Records follow. Copy every line with "will".

Dataset excerpts: Begin

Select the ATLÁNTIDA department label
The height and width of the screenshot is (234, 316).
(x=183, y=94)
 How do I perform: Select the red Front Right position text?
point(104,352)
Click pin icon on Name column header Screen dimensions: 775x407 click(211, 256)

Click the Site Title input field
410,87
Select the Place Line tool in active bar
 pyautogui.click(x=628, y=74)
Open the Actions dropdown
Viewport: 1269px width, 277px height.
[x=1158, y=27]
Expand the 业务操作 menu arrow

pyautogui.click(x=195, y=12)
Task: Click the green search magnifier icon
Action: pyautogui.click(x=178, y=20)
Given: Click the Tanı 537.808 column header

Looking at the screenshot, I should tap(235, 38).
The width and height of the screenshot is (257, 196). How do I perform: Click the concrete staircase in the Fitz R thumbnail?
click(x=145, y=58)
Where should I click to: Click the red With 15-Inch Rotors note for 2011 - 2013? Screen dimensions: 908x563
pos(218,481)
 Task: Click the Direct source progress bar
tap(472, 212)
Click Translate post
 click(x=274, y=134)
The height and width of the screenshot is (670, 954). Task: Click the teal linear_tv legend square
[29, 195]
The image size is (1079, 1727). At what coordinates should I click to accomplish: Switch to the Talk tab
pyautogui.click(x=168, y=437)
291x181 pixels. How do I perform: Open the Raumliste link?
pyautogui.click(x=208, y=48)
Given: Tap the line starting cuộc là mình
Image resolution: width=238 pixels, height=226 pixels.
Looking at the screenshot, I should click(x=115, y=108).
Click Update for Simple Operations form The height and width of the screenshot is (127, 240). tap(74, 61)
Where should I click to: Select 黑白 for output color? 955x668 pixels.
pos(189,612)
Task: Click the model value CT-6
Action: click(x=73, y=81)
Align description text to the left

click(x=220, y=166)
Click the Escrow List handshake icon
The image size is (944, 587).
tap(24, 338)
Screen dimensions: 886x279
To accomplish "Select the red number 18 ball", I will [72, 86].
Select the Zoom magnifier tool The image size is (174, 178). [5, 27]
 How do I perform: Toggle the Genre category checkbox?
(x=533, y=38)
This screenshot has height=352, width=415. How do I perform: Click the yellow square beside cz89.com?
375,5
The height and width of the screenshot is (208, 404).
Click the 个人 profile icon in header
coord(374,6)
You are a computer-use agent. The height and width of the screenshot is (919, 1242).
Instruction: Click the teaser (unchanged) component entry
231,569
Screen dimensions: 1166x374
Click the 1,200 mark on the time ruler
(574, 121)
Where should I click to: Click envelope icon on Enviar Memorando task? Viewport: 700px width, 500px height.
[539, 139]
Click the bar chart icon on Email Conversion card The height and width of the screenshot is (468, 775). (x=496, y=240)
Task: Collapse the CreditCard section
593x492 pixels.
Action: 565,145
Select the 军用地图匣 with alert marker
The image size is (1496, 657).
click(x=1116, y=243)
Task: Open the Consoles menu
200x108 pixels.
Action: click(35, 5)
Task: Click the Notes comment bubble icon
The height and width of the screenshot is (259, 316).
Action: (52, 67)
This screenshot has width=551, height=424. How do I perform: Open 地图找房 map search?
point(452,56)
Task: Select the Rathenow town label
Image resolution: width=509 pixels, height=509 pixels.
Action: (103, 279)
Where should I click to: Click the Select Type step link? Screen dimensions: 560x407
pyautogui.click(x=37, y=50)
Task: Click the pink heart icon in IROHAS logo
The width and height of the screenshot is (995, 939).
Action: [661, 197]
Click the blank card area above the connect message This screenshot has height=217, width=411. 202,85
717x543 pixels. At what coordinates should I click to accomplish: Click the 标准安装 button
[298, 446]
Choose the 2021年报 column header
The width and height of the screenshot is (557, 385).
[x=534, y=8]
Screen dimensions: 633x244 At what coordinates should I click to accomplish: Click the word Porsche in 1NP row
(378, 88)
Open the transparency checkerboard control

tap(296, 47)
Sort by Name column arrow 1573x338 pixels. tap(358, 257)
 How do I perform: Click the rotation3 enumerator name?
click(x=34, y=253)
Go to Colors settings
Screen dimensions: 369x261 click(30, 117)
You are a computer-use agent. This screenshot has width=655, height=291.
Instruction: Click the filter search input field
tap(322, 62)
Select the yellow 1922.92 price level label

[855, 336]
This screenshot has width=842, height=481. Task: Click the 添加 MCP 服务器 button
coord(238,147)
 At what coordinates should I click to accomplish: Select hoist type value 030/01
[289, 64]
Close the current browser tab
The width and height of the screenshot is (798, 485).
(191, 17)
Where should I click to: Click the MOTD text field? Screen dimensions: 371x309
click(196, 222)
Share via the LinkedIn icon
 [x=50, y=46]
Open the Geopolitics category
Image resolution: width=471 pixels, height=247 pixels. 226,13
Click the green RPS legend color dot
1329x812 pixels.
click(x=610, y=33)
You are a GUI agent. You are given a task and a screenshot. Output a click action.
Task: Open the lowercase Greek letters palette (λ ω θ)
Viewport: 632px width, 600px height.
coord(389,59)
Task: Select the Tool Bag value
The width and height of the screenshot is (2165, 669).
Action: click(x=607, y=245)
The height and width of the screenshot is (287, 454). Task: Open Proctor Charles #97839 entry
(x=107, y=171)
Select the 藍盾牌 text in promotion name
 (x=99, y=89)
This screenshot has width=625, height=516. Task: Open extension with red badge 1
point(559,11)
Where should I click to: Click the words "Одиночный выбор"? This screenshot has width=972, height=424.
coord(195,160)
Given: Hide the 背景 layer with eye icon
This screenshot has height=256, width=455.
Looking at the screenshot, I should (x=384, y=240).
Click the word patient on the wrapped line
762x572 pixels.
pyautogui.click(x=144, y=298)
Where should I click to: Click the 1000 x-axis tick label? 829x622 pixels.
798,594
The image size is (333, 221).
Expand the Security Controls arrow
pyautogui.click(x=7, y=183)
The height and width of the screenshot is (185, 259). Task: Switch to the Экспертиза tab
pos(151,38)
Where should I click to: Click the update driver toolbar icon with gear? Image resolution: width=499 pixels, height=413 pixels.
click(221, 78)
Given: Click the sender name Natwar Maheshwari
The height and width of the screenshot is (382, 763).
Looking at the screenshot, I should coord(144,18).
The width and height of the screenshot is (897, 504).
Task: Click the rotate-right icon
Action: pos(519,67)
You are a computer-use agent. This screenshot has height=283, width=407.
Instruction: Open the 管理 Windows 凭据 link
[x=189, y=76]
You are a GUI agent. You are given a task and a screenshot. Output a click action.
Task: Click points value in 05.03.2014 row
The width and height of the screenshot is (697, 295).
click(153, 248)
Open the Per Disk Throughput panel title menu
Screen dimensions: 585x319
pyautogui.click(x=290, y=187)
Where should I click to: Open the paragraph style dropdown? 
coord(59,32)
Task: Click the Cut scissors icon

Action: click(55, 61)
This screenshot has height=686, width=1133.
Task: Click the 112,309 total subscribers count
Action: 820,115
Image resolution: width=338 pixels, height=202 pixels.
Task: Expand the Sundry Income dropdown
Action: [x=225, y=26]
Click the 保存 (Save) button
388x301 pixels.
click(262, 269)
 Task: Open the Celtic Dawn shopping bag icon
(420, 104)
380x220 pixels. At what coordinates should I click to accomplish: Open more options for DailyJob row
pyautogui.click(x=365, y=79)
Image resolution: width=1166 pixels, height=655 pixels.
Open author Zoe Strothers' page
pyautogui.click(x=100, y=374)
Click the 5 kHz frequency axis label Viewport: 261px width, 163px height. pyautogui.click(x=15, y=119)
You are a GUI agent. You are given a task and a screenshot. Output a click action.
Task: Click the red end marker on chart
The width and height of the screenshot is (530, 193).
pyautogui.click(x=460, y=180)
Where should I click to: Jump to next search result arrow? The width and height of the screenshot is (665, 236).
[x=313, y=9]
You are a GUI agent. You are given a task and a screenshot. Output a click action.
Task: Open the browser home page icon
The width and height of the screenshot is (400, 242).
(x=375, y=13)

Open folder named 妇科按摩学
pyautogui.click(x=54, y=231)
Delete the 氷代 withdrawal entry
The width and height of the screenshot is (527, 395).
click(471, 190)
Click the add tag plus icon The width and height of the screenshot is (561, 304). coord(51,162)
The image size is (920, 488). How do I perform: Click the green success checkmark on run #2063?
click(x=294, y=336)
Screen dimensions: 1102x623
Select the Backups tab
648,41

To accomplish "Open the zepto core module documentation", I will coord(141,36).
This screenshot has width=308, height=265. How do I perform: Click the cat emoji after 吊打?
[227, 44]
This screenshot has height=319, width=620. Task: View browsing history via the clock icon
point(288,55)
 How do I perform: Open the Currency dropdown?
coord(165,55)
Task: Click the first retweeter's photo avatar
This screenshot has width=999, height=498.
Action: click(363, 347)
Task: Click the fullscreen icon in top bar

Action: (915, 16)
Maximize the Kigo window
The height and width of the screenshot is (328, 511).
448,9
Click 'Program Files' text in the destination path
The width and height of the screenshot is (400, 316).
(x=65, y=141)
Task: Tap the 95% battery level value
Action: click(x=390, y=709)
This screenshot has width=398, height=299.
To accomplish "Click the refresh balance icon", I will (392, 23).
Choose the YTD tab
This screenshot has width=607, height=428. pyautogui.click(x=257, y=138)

Dataset excerpts: End

Your solution →
To accomplish "Select the red number 18 ball", I will [72, 86].
To accomplish "Open the zepto core module documentation", I will coord(141,36).
To accomplish "Click the refresh balance icon", I will (392, 23).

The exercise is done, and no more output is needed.